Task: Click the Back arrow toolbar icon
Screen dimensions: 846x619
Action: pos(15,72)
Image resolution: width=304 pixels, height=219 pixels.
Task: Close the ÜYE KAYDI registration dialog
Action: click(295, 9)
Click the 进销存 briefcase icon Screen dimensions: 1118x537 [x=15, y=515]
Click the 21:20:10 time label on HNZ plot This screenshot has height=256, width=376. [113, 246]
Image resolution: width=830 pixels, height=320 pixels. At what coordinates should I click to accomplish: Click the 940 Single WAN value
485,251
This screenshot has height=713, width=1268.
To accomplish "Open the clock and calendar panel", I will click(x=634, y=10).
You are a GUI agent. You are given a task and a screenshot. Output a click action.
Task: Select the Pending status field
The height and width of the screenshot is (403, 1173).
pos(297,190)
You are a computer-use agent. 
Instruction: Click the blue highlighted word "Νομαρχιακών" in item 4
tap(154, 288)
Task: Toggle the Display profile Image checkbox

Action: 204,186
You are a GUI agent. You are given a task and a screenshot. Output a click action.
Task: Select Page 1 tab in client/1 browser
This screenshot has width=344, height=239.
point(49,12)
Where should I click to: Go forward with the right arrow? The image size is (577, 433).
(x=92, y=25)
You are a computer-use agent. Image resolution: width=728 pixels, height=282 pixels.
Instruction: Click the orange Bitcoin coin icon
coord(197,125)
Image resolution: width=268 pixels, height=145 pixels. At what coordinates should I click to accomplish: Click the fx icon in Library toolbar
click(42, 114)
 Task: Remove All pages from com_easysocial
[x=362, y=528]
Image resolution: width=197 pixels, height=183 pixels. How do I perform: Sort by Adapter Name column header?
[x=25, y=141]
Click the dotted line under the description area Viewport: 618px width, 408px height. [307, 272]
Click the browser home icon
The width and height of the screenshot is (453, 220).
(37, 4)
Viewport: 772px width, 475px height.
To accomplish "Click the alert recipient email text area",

□ □ □ □

- _Exercise directions_:
Restate, word for word, the final stretch of the entries above: the line containing "Image resolution: width=197" and every line after it, up to and including the last.

- _Response box_:
Image resolution: width=197 pixels, height=183 pixels. How do I perform: Sort by Adapter Name column header?
[x=25, y=141]
Click the dotted line under the description area Viewport: 618px width, 408px height. [307, 272]
Click the browser home icon
The width and height of the screenshot is (453, 220).
(37, 4)
Viewport: 772px width, 475px height.
To accomplish "Click the alert recipient email text area",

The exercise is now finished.